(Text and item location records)
START
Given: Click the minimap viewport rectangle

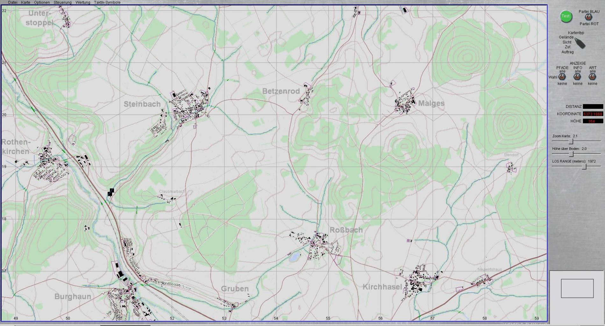Looking at the screenshot, I should pos(577,288).
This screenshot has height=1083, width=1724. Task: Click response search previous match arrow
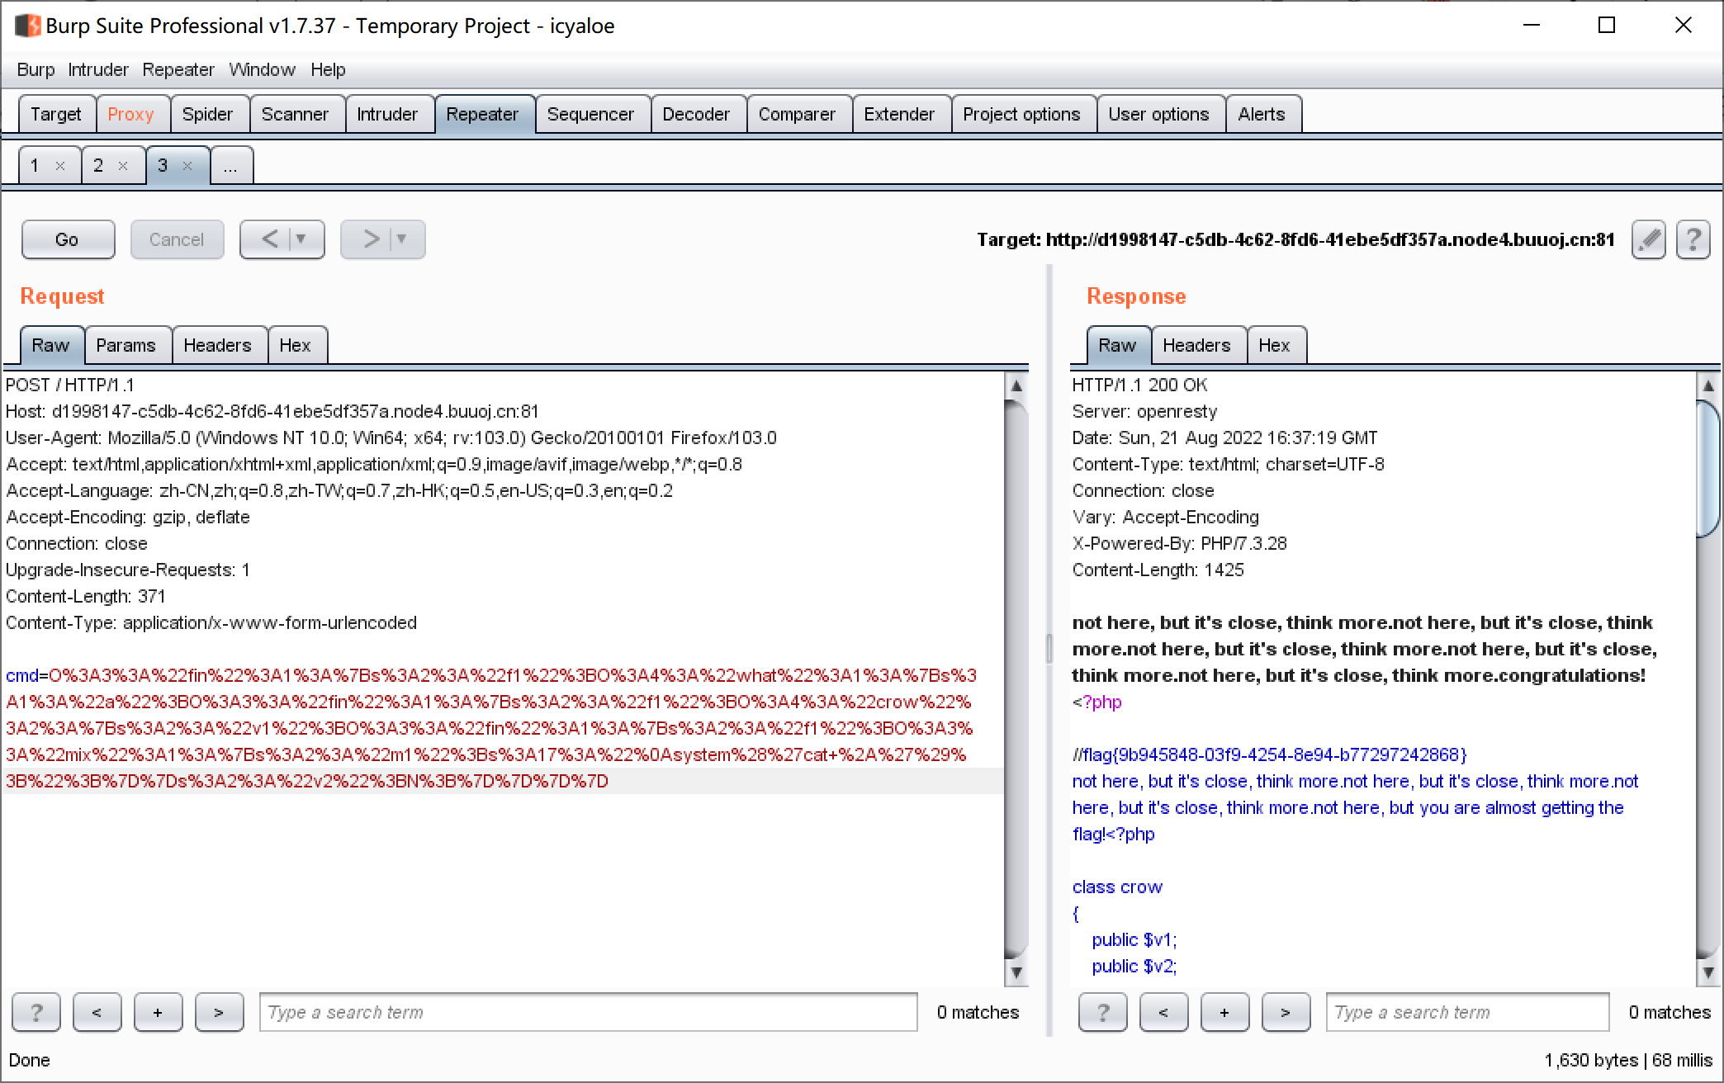[1163, 1012]
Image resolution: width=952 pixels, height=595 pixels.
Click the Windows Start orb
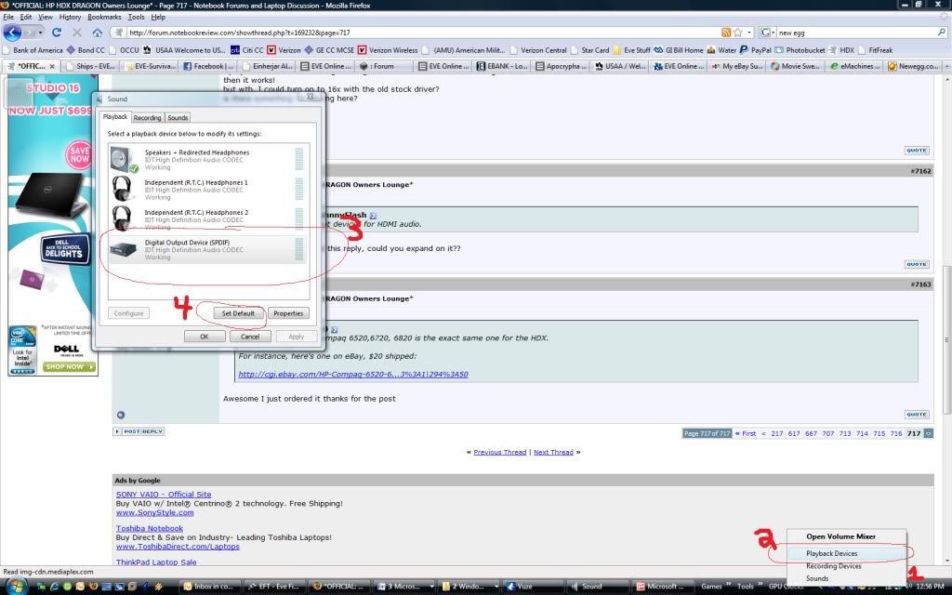(11, 587)
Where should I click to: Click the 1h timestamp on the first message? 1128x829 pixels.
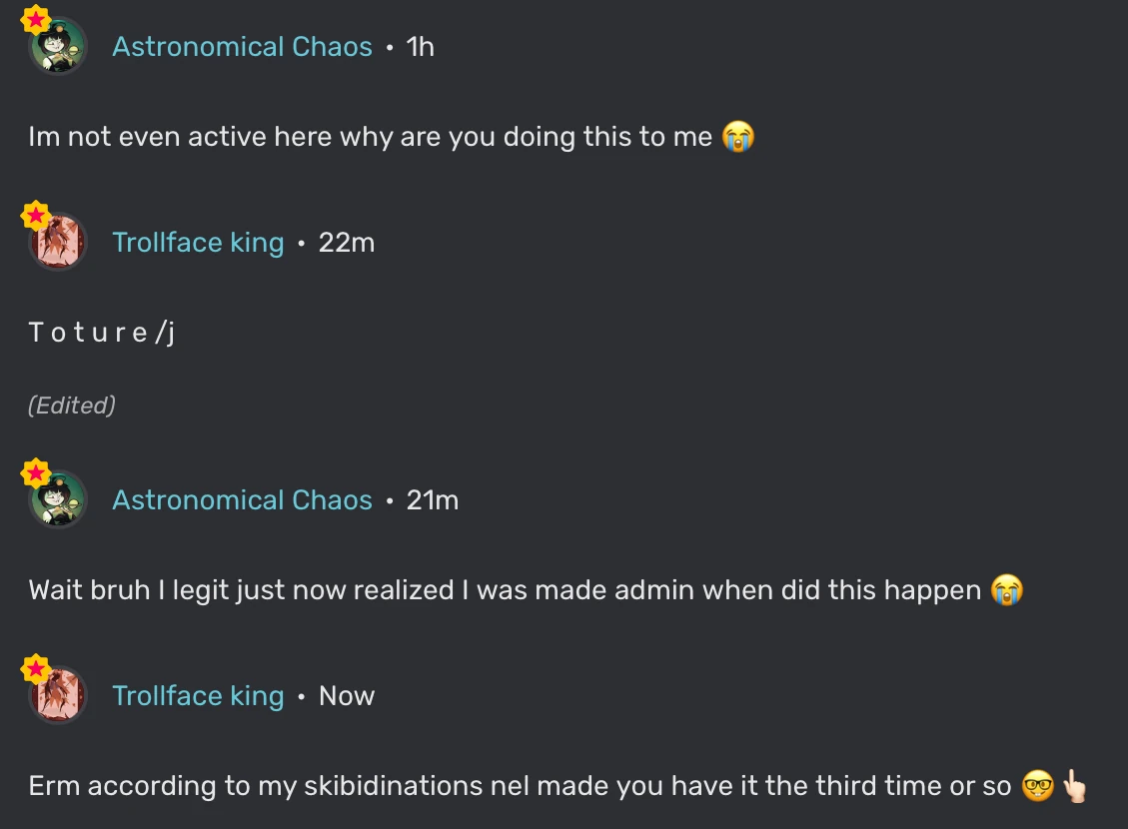tap(420, 46)
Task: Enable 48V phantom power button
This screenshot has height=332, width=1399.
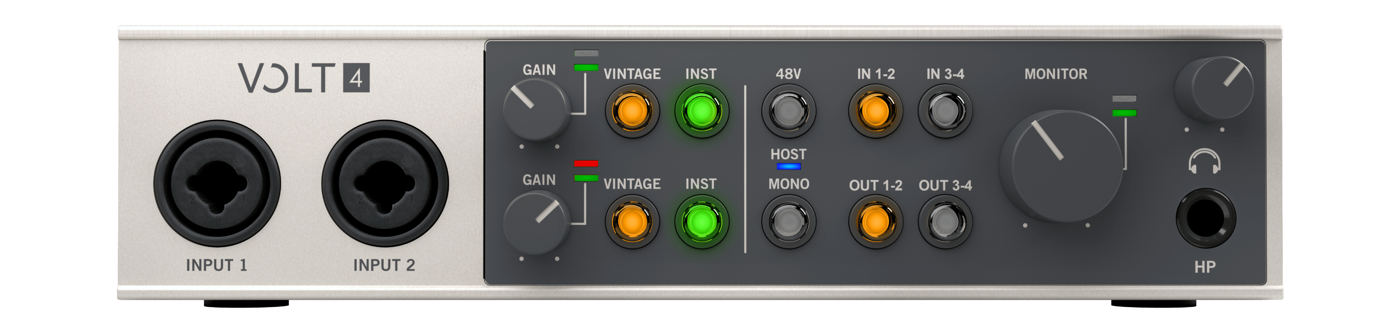Action: tap(788, 111)
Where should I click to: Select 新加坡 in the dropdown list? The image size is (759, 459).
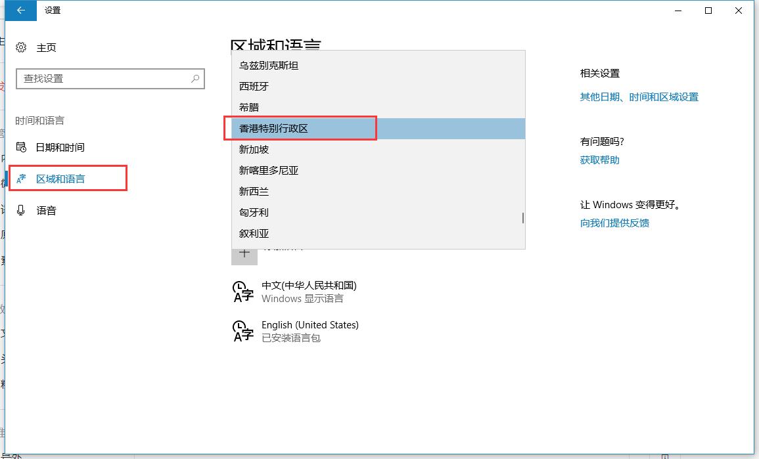[x=276, y=149]
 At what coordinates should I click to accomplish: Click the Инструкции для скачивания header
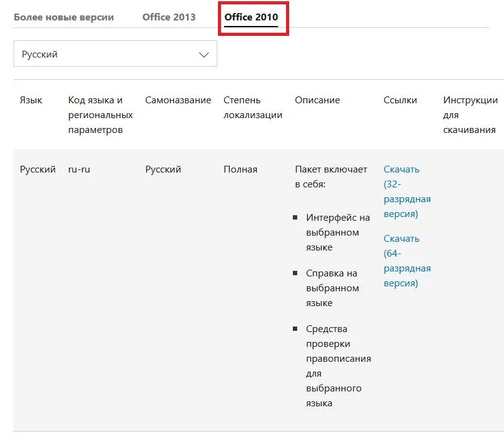(470, 115)
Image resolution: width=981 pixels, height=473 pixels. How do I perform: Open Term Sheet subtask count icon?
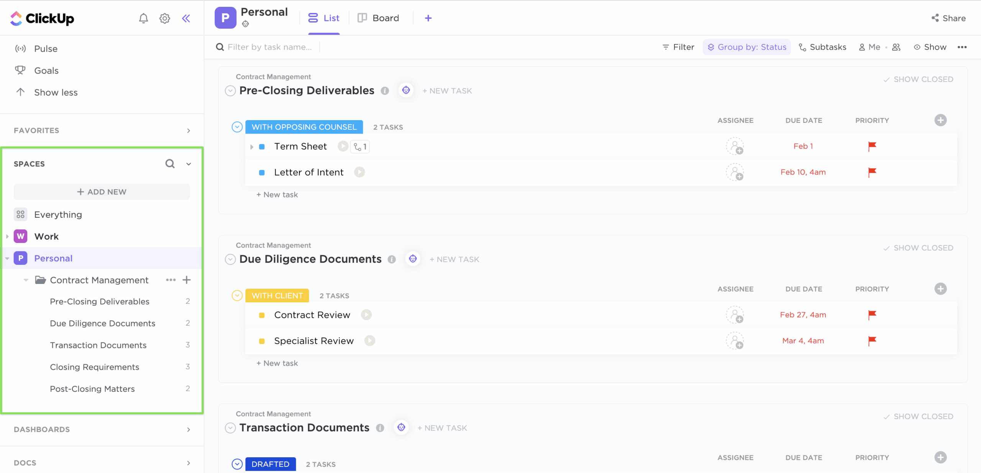coord(360,147)
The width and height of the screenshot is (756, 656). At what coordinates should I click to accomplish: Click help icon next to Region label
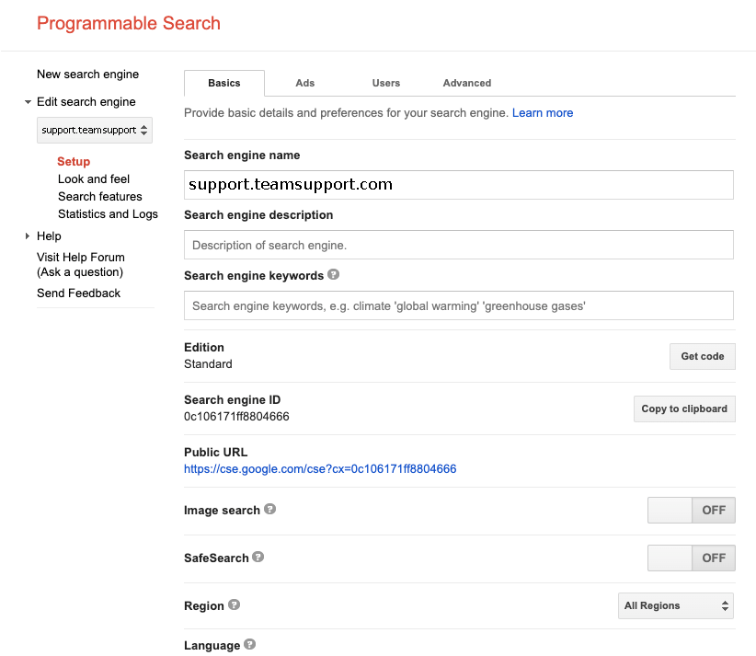point(235,605)
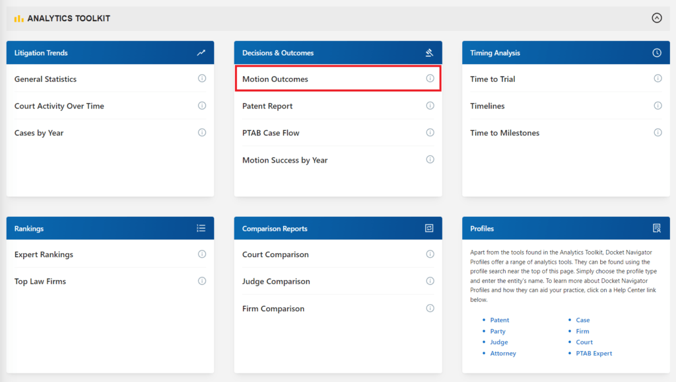The width and height of the screenshot is (676, 382).
Task: Open the Patent Report tool
Action: 267,106

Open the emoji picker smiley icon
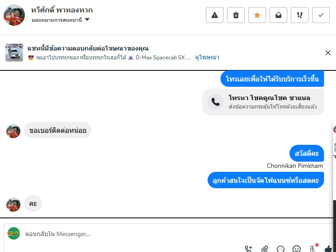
END
*WHAT THE EXERCISE ASKS*
Copy all of the records above word for word, leaving out the pictures.

*COMPLETE RESPONSE*
Given: Click the minimap viewport rectangle

Looking at the screenshot, I should pos(577,288).
This screenshot has height=1083, width=1724. Task: Click response search previous match arrow
[1163, 1012]
Image resolution: width=952 pixels, height=595 pixels.
Click the Windows Start orb
(11, 587)
Where should I click to: Click the 1h timestamp on the first message? 1128x829 pixels.
tap(420, 46)
Task: Enable 48V phantom power button
This screenshot has height=332, width=1399.
Action: tap(788, 111)
Where should I click to: Select 新加坡 in the dropdown list? The image size is (759, 459).
[x=276, y=149]
 At what coordinates should I click to accomplish: Click the Инструкции для скачивания header
(470, 115)
Image resolution: width=981 pixels, height=473 pixels. How do I perform: Open Term Sheet subtask count icon?
coord(360,147)
The width and height of the screenshot is (756, 656). At what coordinates should I click to accomplish: Click help icon next to Region label
point(235,605)
The width and height of the screenshot is (676, 382).
Task: Open the Patent Report tool
Action: 267,106

Open the emoji picker smiley icon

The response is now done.